Exercise aim »
What you return must match the data exactly, line for line.

Records for the task »
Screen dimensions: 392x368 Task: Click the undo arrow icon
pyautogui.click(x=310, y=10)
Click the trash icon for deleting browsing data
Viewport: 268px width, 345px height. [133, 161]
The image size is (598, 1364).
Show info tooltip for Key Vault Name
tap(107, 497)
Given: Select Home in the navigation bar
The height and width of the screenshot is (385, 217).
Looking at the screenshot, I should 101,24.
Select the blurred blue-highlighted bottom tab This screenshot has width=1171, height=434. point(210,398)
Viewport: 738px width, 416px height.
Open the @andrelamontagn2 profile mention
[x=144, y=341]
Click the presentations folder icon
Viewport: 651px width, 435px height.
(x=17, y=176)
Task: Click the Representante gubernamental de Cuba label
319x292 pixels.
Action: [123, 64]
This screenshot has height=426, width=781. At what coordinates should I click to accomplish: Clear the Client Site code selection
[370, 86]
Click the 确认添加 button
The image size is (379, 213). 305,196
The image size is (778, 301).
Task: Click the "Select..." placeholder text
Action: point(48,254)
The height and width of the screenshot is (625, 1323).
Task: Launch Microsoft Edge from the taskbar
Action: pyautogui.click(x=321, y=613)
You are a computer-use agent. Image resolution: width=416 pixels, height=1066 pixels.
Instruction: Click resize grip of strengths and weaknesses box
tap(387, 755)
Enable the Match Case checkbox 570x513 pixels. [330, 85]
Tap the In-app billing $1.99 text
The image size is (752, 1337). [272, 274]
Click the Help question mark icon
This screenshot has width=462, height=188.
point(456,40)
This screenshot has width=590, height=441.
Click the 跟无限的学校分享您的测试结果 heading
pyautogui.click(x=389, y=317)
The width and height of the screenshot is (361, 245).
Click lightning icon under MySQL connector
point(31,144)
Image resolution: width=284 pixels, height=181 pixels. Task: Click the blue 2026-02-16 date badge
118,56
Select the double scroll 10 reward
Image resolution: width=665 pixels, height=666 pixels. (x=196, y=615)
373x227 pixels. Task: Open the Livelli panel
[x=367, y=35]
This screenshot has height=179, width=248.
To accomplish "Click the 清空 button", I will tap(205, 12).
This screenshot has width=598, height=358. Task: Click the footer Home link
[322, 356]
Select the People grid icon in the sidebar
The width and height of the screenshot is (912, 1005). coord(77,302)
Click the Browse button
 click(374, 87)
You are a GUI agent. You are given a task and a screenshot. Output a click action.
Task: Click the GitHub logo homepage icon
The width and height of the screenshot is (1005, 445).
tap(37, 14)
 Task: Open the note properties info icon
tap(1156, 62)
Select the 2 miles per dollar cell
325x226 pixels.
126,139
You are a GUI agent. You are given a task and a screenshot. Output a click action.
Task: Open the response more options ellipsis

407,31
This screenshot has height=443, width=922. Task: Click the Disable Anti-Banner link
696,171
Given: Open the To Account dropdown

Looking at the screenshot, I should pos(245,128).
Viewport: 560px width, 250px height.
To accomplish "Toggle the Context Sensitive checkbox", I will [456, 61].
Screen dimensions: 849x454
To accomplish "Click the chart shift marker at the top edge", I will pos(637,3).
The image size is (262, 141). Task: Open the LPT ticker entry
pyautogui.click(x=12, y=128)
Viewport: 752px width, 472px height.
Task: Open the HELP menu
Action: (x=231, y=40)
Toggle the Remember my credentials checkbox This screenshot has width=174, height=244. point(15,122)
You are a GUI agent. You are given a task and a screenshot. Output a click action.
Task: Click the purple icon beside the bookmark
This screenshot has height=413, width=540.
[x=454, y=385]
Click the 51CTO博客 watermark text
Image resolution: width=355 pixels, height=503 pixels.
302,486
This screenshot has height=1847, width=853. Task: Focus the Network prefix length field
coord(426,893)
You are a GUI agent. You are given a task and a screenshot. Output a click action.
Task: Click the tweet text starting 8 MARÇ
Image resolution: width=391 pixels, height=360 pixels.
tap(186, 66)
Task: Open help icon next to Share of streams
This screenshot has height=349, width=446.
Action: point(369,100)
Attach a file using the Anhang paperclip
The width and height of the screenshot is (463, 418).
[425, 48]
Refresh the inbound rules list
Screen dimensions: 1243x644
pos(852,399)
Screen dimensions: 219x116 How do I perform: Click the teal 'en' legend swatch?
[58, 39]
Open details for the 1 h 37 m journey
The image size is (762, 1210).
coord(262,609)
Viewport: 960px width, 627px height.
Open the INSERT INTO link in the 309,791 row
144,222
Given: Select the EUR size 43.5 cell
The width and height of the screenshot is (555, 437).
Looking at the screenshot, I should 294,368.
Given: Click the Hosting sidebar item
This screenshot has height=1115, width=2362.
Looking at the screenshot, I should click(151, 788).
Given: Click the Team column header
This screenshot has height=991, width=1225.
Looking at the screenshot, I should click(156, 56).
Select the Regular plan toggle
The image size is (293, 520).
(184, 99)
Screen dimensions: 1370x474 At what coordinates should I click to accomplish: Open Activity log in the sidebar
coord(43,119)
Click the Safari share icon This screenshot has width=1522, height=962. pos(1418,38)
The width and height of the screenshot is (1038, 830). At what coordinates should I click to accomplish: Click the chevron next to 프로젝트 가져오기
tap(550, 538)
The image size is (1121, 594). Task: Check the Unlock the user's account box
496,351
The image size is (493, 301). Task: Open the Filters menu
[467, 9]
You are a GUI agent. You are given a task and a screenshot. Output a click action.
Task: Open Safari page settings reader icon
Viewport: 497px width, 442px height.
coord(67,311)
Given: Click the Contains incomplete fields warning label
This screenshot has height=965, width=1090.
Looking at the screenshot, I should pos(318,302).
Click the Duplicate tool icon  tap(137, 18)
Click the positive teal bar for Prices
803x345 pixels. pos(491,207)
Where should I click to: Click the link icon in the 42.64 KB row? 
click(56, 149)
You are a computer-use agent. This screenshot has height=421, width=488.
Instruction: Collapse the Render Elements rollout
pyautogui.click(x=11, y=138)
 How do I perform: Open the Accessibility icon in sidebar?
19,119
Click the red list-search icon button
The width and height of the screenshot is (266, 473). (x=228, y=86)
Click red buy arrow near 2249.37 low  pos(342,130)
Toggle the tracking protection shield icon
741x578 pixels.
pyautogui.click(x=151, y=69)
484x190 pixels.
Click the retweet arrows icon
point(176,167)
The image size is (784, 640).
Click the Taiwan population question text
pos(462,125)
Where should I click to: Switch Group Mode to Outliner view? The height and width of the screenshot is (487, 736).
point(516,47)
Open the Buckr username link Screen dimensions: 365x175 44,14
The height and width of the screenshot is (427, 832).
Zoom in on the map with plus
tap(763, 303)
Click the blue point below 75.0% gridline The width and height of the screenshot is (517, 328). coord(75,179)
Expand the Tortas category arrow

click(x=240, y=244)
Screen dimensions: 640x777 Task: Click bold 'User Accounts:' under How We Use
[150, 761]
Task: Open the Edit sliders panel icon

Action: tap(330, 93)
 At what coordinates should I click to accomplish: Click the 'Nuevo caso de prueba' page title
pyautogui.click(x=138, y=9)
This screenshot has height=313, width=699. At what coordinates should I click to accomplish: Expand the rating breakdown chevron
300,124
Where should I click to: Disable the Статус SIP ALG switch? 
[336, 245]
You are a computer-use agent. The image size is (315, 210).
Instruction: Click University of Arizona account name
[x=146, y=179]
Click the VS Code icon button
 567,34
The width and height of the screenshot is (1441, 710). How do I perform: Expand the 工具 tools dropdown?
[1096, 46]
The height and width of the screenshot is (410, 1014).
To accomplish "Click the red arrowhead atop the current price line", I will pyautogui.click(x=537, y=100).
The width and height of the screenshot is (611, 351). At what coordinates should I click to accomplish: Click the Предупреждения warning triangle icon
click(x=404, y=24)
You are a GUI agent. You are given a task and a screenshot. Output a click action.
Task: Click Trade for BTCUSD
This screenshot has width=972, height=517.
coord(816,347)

Answer to the exercise »
Screen dimensions: 392x368 Task: Click the undo arrow icon
pyautogui.click(x=310, y=10)
Click the trash icon for deleting browsing data
Viewport: 268px width, 345px height. [133, 161]
The image size is (598, 1364).
Show info tooltip for Key Vault Name
tap(107, 497)
Given: Select Home in the navigation bar
The height and width of the screenshot is (385, 217).
Looking at the screenshot, I should 101,24.
Select the blurred blue-highlighted bottom tab This screenshot has width=1171, height=434. point(210,398)
Viewport: 738px width, 416px height.
Open the @andrelamontagn2 profile mention
[x=144, y=341]
Click the presentations folder icon
Viewport: 651px width, 435px height.
(x=17, y=176)
Task: Click the Representante gubernamental de Cuba label
319x292 pixels.
Action: [123, 64]
This screenshot has height=426, width=781. At what coordinates should I click to accomplish: Clear the Client Site code selection
[370, 86]
Click the 确认添加 button
The image size is (379, 213). 305,196
The image size is (778, 301).
Task: Click the "Select..." placeholder text
Action: point(48,254)
The height and width of the screenshot is (625, 1323).
Task: Launch Microsoft Edge from the taskbar
Action: pyautogui.click(x=321, y=613)
You are a computer-use agent. Image resolution: width=416 pixels, height=1066 pixels.
Instruction: Click resize grip of strengths and weaknesses box
tap(387, 755)
Enable the Match Case checkbox 570x513 pixels. [330, 85]
Tap the In-app billing $1.99 text
The image size is (752, 1337). [272, 274]
Click the Help question mark icon
This screenshot has width=462, height=188.
point(456,40)
This screenshot has width=590, height=441.
Click the 跟无限的学校分享您的测试结果 heading
pyautogui.click(x=389, y=317)
The width and height of the screenshot is (361, 245).
Click lightning icon under MySQL connector
point(31,144)
Image resolution: width=284 pixels, height=181 pixels. Task: Click the blue 2026-02-16 date badge
118,56
Select the double scroll 10 reward
Image resolution: width=665 pixels, height=666 pixels. (x=196, y=615)
373x227 pixels. Task: Open the Livelli panel
[x=367, y=35]
This screenshot has height=179, width=248.
To accomplish "Click the 清空 button", I will tap(205, 12).
This screenshot has width=598, height=358. Task: Click the footer Home link
[322, 356]
Select the People grid icon in the sidebar
The width and height of the screenshot is (912, 1005). coord(77,302)
Click the Browse button
 click(374, 87)
You are a GUI agent. You are given a task and a screenshot. Output a click action.
Task: Click the GitHub logo homepage icon
The width and height of the screenshot is (1005, 445).
tap(37, 14)
 Task: Open the note properties info icon
tap(1156, 62)
Select the 2 miles per dollar cell
325x226 pixels.
126,139
You are a GUI agent. You are given a task and a screenshot. Output a click action.
Task: Open the response more options ellipsis

407,31
This screenshot has height=443, width=922. Task: Click the Disable Anti-Banner link
696,171
Given: Open the To Account dropdown

Looking at the screenshot, I should pos(245,128).
Viewport: 560px width, 250px height.
To accomplish "Toggle the Context Sensitive checkbox", I will [456, 61].
Screen dimensions: 849x454
To accomplish "Click the chart shift marker at the top edge", I will pos(637,3).
The image size is (262, 141). Task: Open the LPT ticker entry
pyautogui.click(x=12, y=128)
Viewport: 752px width, 472px height.
Task: Open the HELP menu
Action: (x=231, y=40)
Toggle the Remember my credentials checkbox This screenshot has width=174, height=244. point(15,122)
You are a GUI agent. You are given a task and a screenshot. Output a click action.
Task: Click the purple icon beside the bookmark
This screenshot has height=413, width=540.
[x=454, y=385]
Click the 51CTO博客 watermark text
Image resolution: width=355 pixels, height=503 pixels.
302,486
This screenshot has height=1847, width=853. Task: Focus the Network prefix length field
coord(426,893)
You are a GUI agent. You are given a task and a screenshot. Output a click action.
Task: Click the tweet text starting 8 MARÇ
Image resolution: width=391 pixels, height=360 pixels.
tap(186, 66)
Task: Open help icon next to Share of streams
This screenshot has height=349, width=446.
Action: point(369,100)
Attach a file using the Anhang paperclip
The width and height of the screenshot is (463, 418).
[425, 48]
Refresh the inbound rules list
Screen dimensions: 1243x644
pos(852,399)
Screen dimensions: 219x116 How do I perform: Click the teal 'en' legend swatch?
[58, 39]
Open details for the 1 h 37 m journey
The image size is (762, 1210).
coord(262,609)
Viewport: 960px width, 627px height.
Open the INSERT INTO link in the 309,791 row
144,222
Given: Select the EUR size 43.5 cell
The width and height of the screenshot is (555, 437).
Looking at the screenshot, I should 294,368.
Given: Click the Hosting sidebar item
This screenshot has height=1115, width=2362.
Looking at the screenshot, I should click(151, 788).
Given: Click the Team column header
This screenshot has height=991, width=1225.
Looking at the screenshot, I should click(156, 56).
Select the Regular plan toggle
The image size is (293, 520).
(184, 99)
Screen dimensions: 1370x474 At what coordinates should I click to accomplish: Open Activity log in the sidebar
coord(43,119)
Click the Safari share icon This screenshot has width=1522, height=962. pos(1418,38)
The width and height of the screenshot is (1038, 830). At what coordinates should I click to accomplish: Click the chevron next to 프로젝트 가져오기
tap(550, 538)
The image size is (1121, 594). Task: Check the Unlock the user's account box
496,351
The image size is (493, 301). Task: Open the Filters menu
[467, 9]
You are a GUI agent. You are given a task and a screenshot. Output a click action.
Task: Open Safari page settings reader icon
Viewport: 497px width, 442px height.
coord(67,311)
Given: Click the Contains incomplete fields warning label
This screenshot has height=965, width=1090.
Looking at the screenshot, I should pos(318,302).
Click the Duplicate tool icon  tap(137, 18)
Click the positive teal bar for Prices
803x345 pixels. pos(491,207)
Where should I click to: Click the link icon in the 42.64 KB row? 
click(56, 149)
You are a computer-use agent. This screenshot has height=421, width=488.
Instruction: Collapse the Render Elements rollout
pyautogui.click(x=11, y=138)
 How do I perform: Open the Accessibility icon in sidebar?
19,119
Click the red list-search icon button
The width and height of the screenshot is (266, 473). (x=228, y=86)
Click red buy arrow near 2249.37 low  pos(342,130)
Toggle the tracking protection shield icon
741x578 pixels.
pyautogui.click(x=151, y=69)
484x190 pixels.
Click the retweet arrows icon
point(176,167)
The image size is (784, 640).
Click the Taiwan population question text
pos(462,125)
Where should I click to: Switch Group Mode to Outliner view? The height and width of the screenshot is (487, 736).
point(516,47)
Open the Buckr username link Screen dimensions: 365x175 44,14
The height and width of the screenshot is (427, 832).
Zoom in on the map with plus
tap(763, 303)
Click the blue point below 75.0% gridline The width and height of the screenshot is (517, 328). coord(75,179)
Expand the Tortas category arrow

click(x=240, y=244)
Screen dimensions: 640x777 Task: Click bold 'User Accounts:' under How We Use
[150, 761]
Task: Open the Edit sliders panel icon

Action: tap(330, 93)
 At what coordinates should I click to accomplish: Click the 'Nuevo caso de prueba' page title
pyautogui.click(x=138, y=9)
This screenshot has height=313, width=699. At what coordinates should I click to accomplish: Expand the rating breakdown chevron
300,124
Where should I click to: Disable the Статус SIP ALG switch? 
[336, 245]
You are a computer-use agent. The image size is (315, 210).
Instruction: Click University of Arizona account name
[x=146, y=179]
Click the VS Code icon button
 567,34
The width and height of the screenshot is (1441, 710). How do I perform: Expand the 工具 tools dropdown?
[1096, 46]
The height and width of the screenshot is (410, 1014).
To accomplish "Click the red arrowhead atop the current price line", I will pyautogui.click(x=537, y=100).
The width and height of the screenshot is (611, 351). At what coordinates should I click to accomplish: Click the Предупреждения warning triangle icon
click(x=404, y=24)
You are a GUI agent. You are given a task and a screenshot. Output a click action.
Task: Click Trade for BTCUSD
This screenshot has width=972, height=517.
coord(816,347)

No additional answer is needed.